Auction clearance rates held below 60 per cent nationally for a second straight weekend following the budget, according to property data firm Cotality.
Housing Minister Clare O’Neil said she was happy with the results so far.
“We want a level playing field between first home buyers and investors in the housing market and that’s what we’ve seen in the past two weekends,” she told the ABC on Monday.

Treasury modelling estimated that abolishing negative gearing for established properties and replacing the 50 per cent capital gains tax discount with an indexation-based system would result in home prices growing two per cent slower compared to no change.
Morgan Stanley economists forecast home prices could fall as far as 10 per cent nationwide, driven by the tax changes and interest rate rises.
“Seven million people around the country who are renting right now will end up with a fairer housing market because of what we’re doing,” Ms O’Neil said.
Those changes will be included, alongside $250 a year tax cuts and a standard $1000 deduction announced in 2025, in an omnibus bill that will be introduced to parliament on Thursday, before consultation has wrapped up on a proposed carve-out for startups.
The government plans to move amendments once the bill is before parliament.
It follows a backlash from entrepreneurs and venture capitalists, who argue the proposal could scare talent and capital offshore.

Because startups often have a negligible initial cost base and founders rely on large capital uplift when they sell their business to justify the high risk they take on, the proposed changes would mean their top marginal tax rate could rise from 23.5 per cent to near 47 per cent.
Independent MP Allegra Spender urged the government not to rush the changes through parliament.
“I really urge the government to take a breath,” she said.
“We need to be sure … that the unintended consequences are ironed out.”
Asked why a potential carve-out for startups would be tacked onto the legislation after it was introduced, rather than included from the outset, Prime Minister Anthony Albanese said that was the “normal way” tax reform was usually implemented.
If consultation had started before budget night, some people would have had an unfair advantage, he said.
“That’s called insider knowledge,” he told reporters.

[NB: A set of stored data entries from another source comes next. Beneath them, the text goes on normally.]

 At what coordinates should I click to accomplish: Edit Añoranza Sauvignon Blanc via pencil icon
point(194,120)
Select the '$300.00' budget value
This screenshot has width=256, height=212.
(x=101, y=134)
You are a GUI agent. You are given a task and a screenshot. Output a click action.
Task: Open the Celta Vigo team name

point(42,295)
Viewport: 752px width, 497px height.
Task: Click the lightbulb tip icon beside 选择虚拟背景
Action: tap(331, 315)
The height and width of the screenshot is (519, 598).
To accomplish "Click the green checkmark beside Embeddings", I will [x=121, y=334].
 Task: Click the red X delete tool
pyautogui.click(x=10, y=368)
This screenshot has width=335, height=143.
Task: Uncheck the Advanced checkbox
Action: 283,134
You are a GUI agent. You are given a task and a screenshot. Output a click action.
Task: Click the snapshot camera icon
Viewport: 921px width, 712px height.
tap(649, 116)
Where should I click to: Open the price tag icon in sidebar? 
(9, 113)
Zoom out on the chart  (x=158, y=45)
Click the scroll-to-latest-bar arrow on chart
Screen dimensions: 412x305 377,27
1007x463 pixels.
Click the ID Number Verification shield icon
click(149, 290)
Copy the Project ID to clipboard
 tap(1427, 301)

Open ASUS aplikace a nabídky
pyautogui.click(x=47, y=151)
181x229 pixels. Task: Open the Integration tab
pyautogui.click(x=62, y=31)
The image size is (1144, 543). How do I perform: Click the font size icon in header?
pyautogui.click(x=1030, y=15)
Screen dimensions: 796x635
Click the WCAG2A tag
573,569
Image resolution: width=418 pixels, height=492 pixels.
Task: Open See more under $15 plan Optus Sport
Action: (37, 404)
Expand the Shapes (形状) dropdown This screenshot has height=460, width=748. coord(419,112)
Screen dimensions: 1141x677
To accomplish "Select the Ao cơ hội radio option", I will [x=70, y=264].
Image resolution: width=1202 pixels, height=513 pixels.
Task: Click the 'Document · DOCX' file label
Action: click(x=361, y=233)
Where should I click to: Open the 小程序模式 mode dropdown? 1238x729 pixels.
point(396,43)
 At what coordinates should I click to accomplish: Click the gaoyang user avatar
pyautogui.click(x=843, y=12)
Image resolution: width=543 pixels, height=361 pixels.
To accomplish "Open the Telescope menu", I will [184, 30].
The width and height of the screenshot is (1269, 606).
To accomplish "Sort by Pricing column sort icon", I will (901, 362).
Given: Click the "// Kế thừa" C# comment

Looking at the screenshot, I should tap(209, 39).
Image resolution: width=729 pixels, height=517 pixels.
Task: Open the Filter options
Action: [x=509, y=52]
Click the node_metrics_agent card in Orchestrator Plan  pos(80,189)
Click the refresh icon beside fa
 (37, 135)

But Ms O’Neil said the government had been engaging in conversations with startups even before the budget.
“There’s recognition of course that CGT arrangements need to take account of the specifics that are quite different for startups in terms of the economics of how they begin their businesses,” Ms O’Neil told reporters in Canberra.
Ms O’Neil brushed off a billboard campaign at Canberra airport urging MPs flying into the nation’s capital to “stop the ambition tax”.
Most Australians were not worrying about the impact the tax changes would have on their investment property or family trust arrangements, she said.
“They are sitting around the kitchen table with a pile of bills, trying to think about how they’re going to make ends meet and how they’re going to save for a deposit for a home,” she said.
“Our budget is for those Australians.”
Ms O’Neil said the carve-out would be narrowly targeted at startups, but that would not stop the prime minister from consulting widely on the issue.
Australian Chamber of Commerce and Industry chief of policy and advocacy David Alexander warned against keeping the carve-out for just tech startups.
“This is going to go into all industries – small, medium, and large businesses – so ameliorating the damage in one sub-sector is really not going to cut it,” he told ABC Radio.